Weimer also defended the ordinance by saying it would provide greater transparency to the public and provide better assurance the county is recovering all of its costs.
Gibson, the prosecuting attorney, raised warnings about both the resolution and the ordinance.
"Passing an ordinance or adopting a resolution as has been proposed should not be taken as an avenue to interfere where the county council doesn't have a place," Gibson said. "The process of scoping (the next contract amendment) is an administrative process, not a legislative process."
The Finance and Administrative Services Committee, comprised of Sam Crawford, Barry Buchanan and Rud Browne, voted 2 to 1 to hold the ordinance in committee. Browne and Buchanan voted "yes."
The vote served to thwart tonight's proposed agenda, which shows the ordinance being introduced.
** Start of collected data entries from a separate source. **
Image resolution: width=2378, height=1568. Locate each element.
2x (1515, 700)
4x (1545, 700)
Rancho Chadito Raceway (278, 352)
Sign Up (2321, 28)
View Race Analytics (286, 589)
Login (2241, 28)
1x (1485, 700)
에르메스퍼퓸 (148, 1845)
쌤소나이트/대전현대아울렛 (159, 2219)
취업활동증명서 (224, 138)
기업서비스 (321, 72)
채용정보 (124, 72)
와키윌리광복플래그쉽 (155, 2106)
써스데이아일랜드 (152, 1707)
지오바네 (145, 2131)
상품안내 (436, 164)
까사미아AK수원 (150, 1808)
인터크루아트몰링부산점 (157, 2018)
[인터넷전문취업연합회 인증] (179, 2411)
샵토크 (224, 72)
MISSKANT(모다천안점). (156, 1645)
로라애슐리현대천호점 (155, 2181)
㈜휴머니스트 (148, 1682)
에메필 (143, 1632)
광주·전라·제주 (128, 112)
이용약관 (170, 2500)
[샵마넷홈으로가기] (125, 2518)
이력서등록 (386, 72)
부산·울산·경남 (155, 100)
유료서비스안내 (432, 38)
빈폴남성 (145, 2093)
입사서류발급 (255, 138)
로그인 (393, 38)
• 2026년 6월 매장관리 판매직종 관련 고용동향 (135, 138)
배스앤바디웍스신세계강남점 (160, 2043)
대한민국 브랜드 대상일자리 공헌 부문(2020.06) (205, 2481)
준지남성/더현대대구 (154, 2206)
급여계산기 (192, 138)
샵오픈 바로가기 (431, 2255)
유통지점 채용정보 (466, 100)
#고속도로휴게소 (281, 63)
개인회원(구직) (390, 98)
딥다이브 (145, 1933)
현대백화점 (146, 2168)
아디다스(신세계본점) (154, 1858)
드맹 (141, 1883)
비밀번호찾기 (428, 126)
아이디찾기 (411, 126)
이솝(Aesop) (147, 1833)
It would have come to a public hearing and a possible final council vote two weeks from now.
Despite the committee's recommendation, the ordinance could still be introduced tonight.
The companion resolution, asking Louws to sit on the contract until the ordinance is decided, fell even flatter in the committee, with a 3-0 vote recommending the full council not approve the resolution.
Buchanan said he wanted more legal advice before a final vote on the ordinance. If council members show any bias on the coal terminal, either the project proponent or its opponents could ask them to recuse themselves -- i.e. not vote -- on a project permit.
"I want to make sure we don't go down the wrong road and end up being recused from this process," Buchanan said.
Browne, who made the motion to hold the ordinance in committee, didn't explain his motion. Before the vote he had spoken in favor of council review of pass-through contracts, particularly significant ones.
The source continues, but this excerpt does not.